WORK REQUIRED: Leave out all pictures. Extract exactly the lines from the one containing "Open the Fuel low speed table selector" through the end of the data.
[GIVEN ENTRIES]
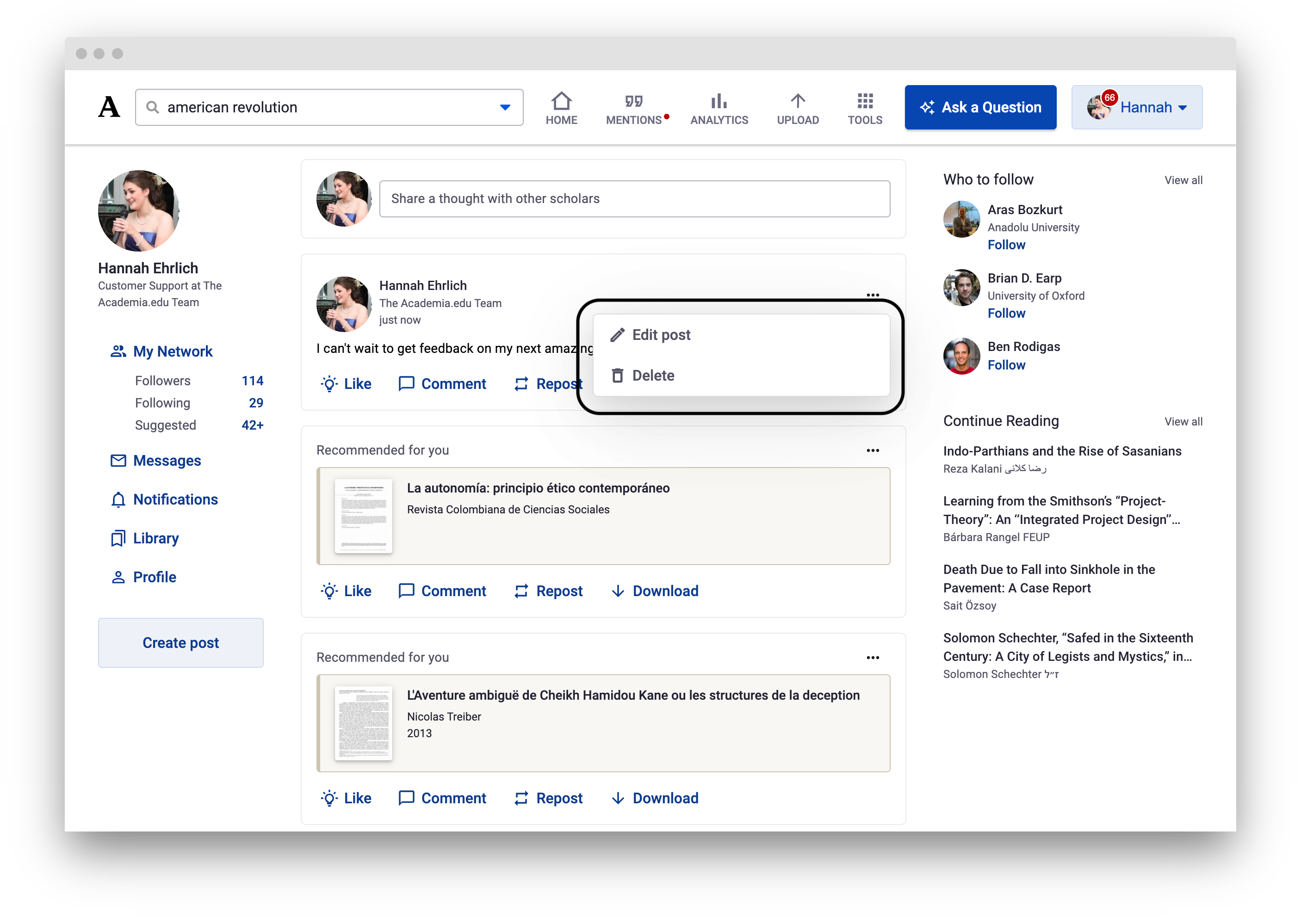Open Notifications via the bell icon
Viewport: 1301px width, 924px height.
(118, 499)

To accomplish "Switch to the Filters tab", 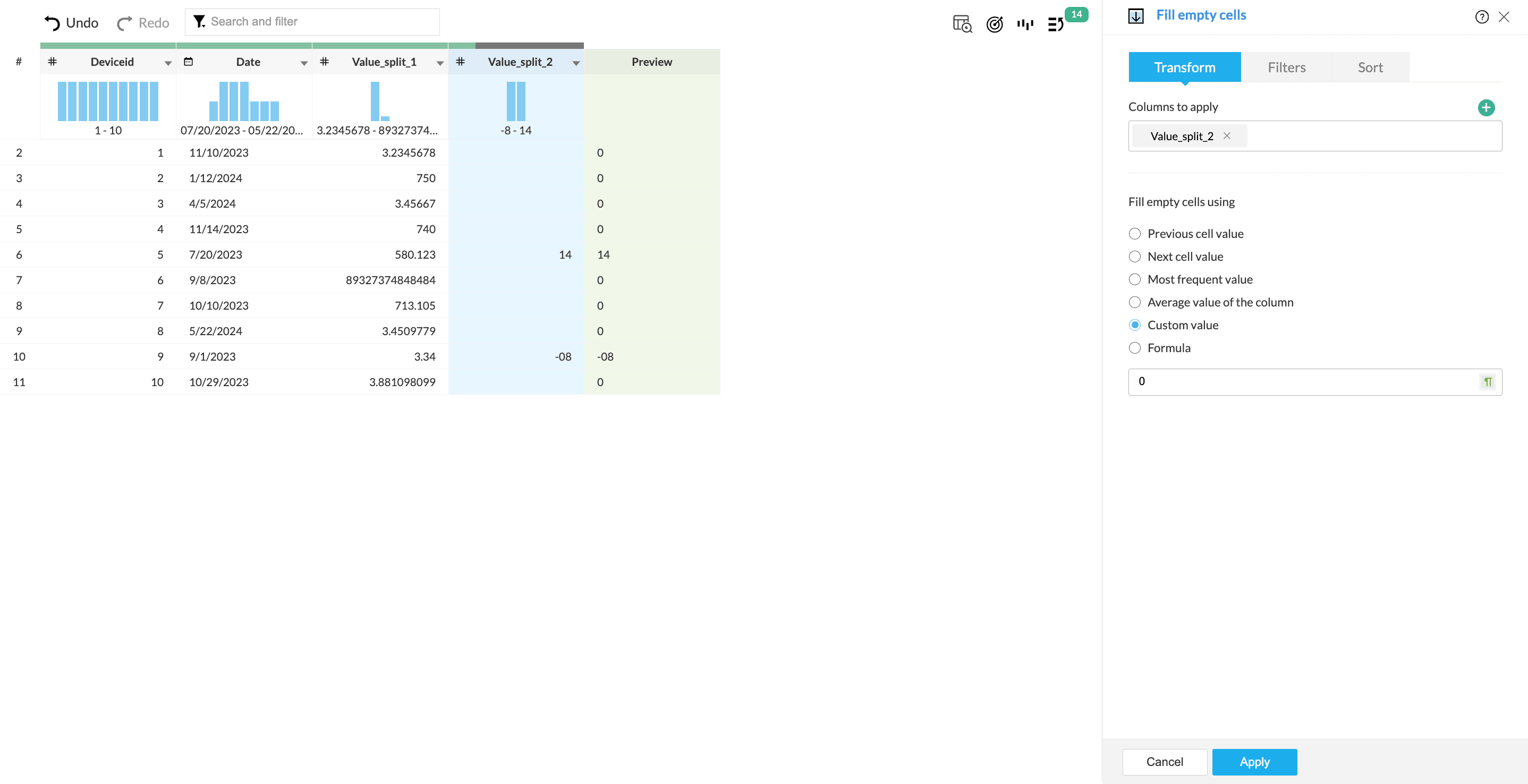I will [1287, 67].
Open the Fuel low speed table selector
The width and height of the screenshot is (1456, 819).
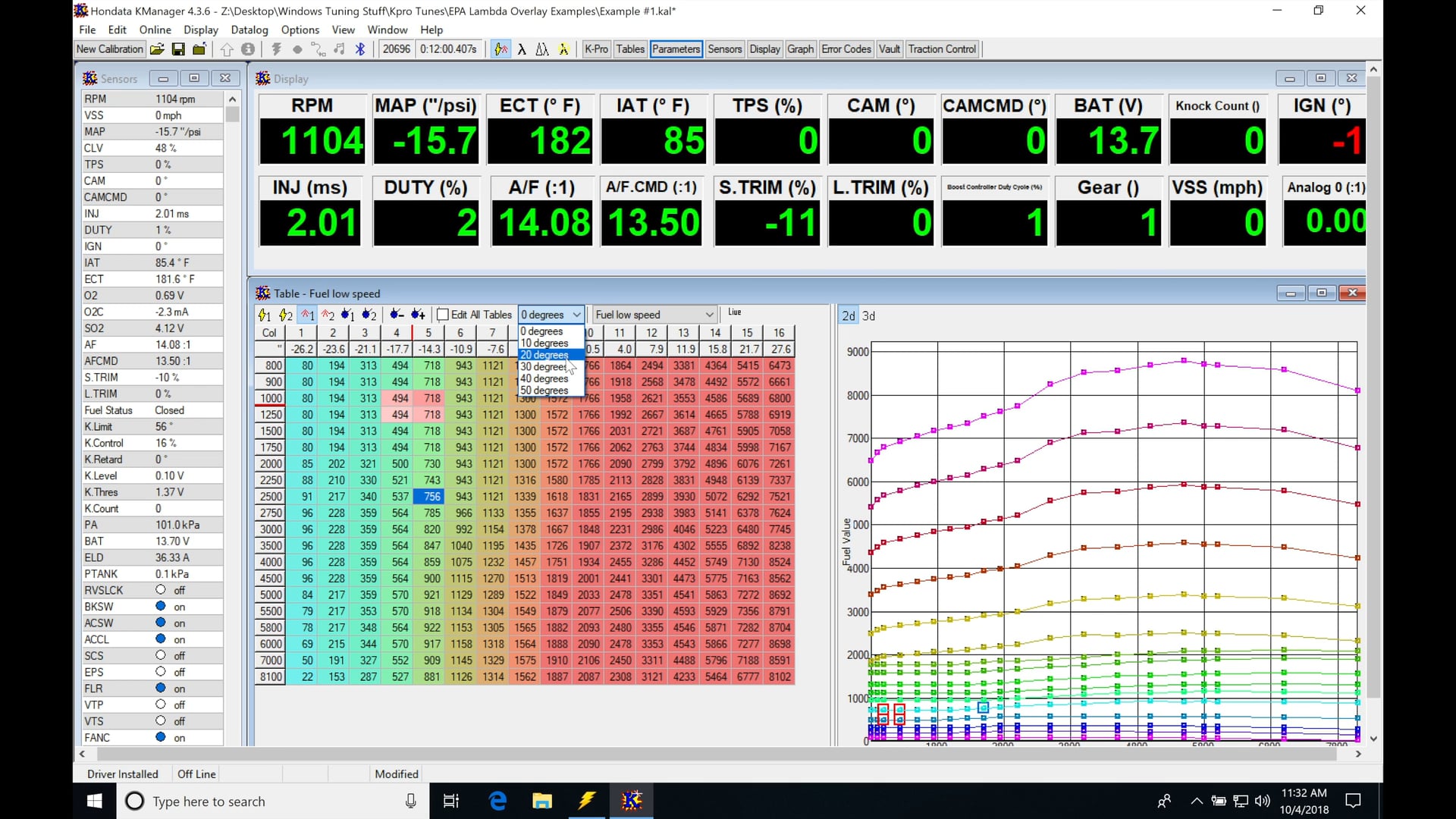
[/GIVEN ENTRIES]
EXPECTED OUTPUT:
Open the Fuel low speed table selector
The width and height of the screenshot is (1456, 819).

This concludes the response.